ALK (anaplastic lymphoma kinase) rearrangements represent the third most predominant driver oncogene in non-small cell lung cancer (NSCLC). Although ALK inhibitors are the tyrosine kinase inhibitors (TKIs) with the longest survival rates in lung cancer, the complex systemic clinical evaluation and the apoptotic cell death evasion of drug-tolerant persister (DTP) cancer cells may limit their therapeutic response. We found that dynamic BH3 profiling (DBP) presents an excellent predictive capacity to ALK-TKIs, that would facilitate their use in a clinical setting and complementing the readout of standard diagnostic assays. In addition, we revealed novel acute adaptive mechanisms in response to ALK inhibitors in cell lines and patient-derived tumor cells. Consistently, all our cell models confirmed a rapid downregulation of the sensitizer protein NOXA, leading to dependence on the anti-apoptotic protein MCL-1 after treatment with ALK-TKIs. In some cases, the anti-apoptotic protein BCL-xL may contribute equally to this anti-apoptotic response.
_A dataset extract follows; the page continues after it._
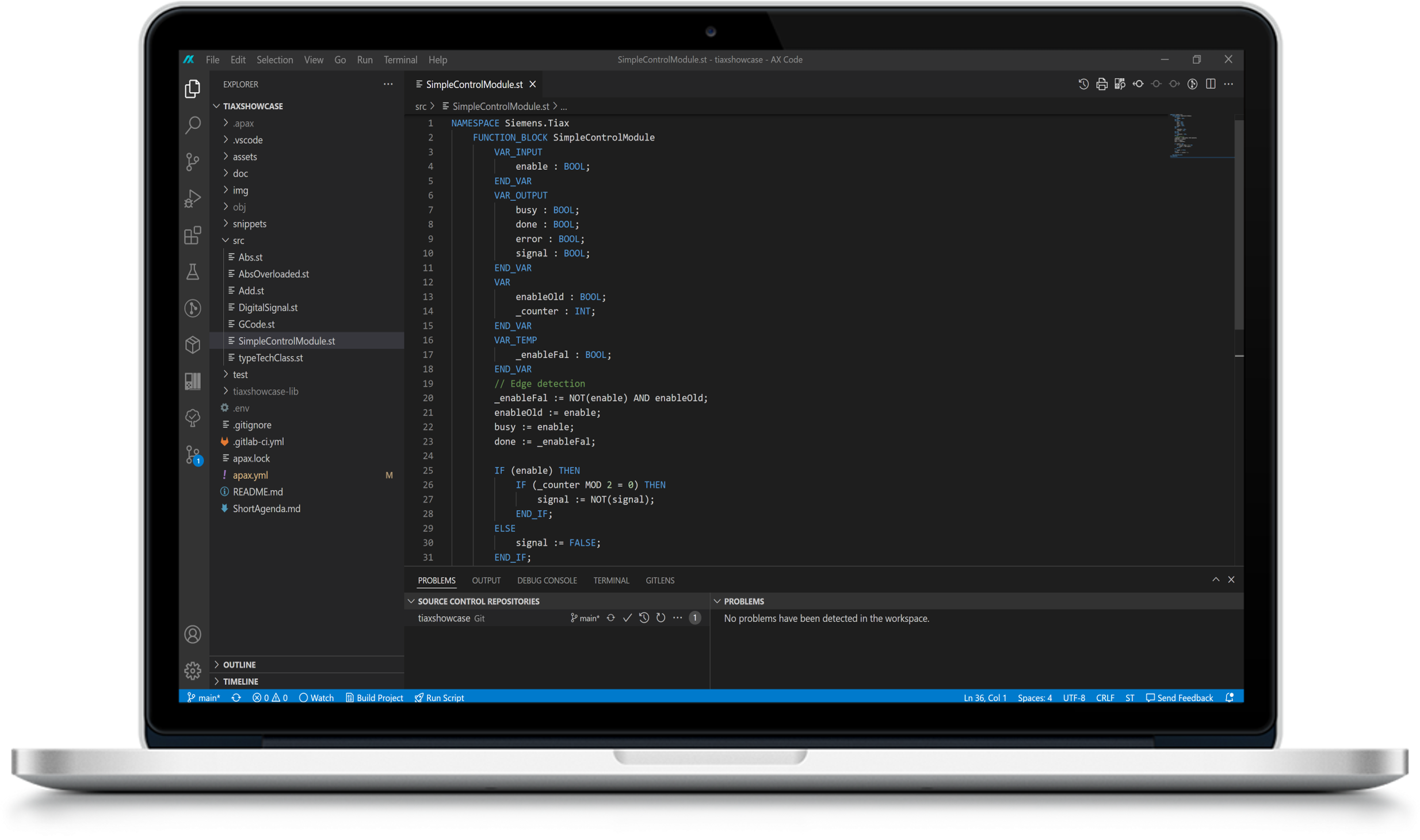Screen dimensions: 1420x840
Task: Click Build Project in status bar
Action: point(375,697)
Importantly, these acute dependencies could be prevented with BH3 mimetics in vitro and in vivo, blocking tumor adaptation to treatment. Finally, we also demonstrated how dual reactivation of PI3K/AKT and MAPK signaling pathways can impair lorlatinib response, which could be overcome with specific inhibitors of both signaling pathways. In conclusion, our findings propose several therapeutic combinations that should be explored in future clinical trials to enhance ALK inhibitors efficacy and improve the clinical response in a broad NSCLC patient population.